I have 1300 data items, 3300 company tickers, and dates (making this time series data).

The data items grow by a few a month. The company tickers grow by one or two per week. And dates that grow by one per day.

The data items can be broken up into logical groups given how they are used in our quant model. There are 10 of these groups.

We query this data in many ways. These are the most popular I think:

Single Stock - 50 or so data items for a given ticker
Subset of Stocks - 5 to 100 data items for a subset of about 3 to 2000 tickers
Single Stock Time Series - a few years of historical daily data on 3 to 10 data items at a time for a single stock

In your opinion, how should I design this so it optimizes my queries?

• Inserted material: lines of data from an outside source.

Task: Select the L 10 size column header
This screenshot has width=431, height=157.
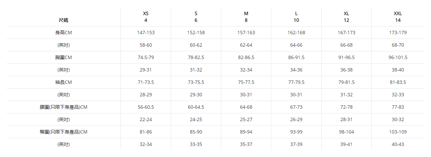Action: click(296, 17)
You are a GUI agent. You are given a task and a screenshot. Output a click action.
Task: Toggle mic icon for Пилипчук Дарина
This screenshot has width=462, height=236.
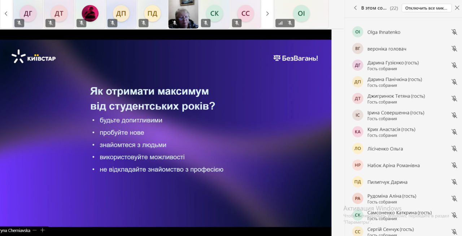(454, 182)
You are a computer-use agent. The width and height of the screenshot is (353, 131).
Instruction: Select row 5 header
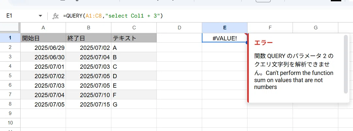pos(10,76)
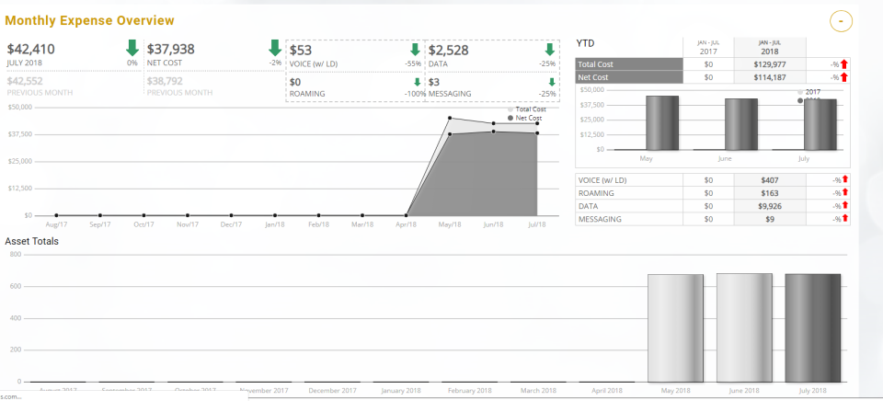
Task: Collapse the Monthly Expense Overview panel
Action: [x=841, y=21]
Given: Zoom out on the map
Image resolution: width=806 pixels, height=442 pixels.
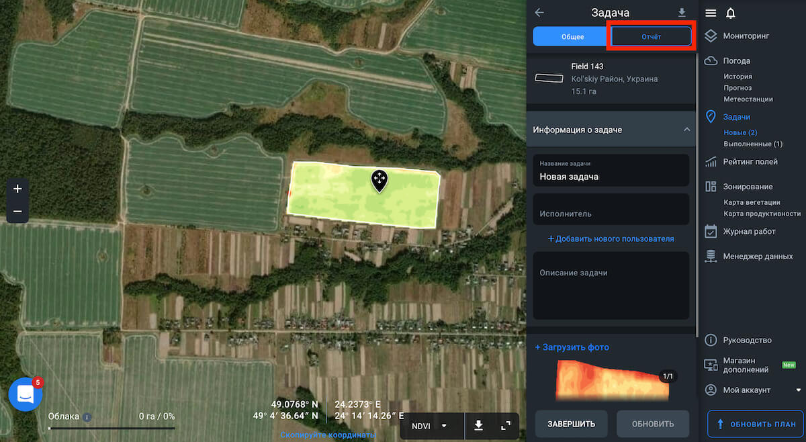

I'm thinking of having one table per ticker per data item group: 3300 tickers x 10 data item groups = 33,000 tables Which would leave roughly 50 to 200 fields per table (depending on the group) like this

tblTicker1-DataItemGrp1

table records
date1
date2
date3
...
dateN

table fields
dataItem1
dataItem2
dataItem3
...
dataItem1300

Up to: tblTicker3300-DataItemGrp10

(I am using numbers and generic names instead of more informative names for simplicity.)

However 33,000 tables sounds like a lot!! However the alternative is to have a ton of fields, which I am told is super inefficient. Or should I just go with super wide tables with 1300 fields or more, but less tables? What do you think?

Thanks a ton! Happy to get any feedback even if it is a quick answer/suggestion.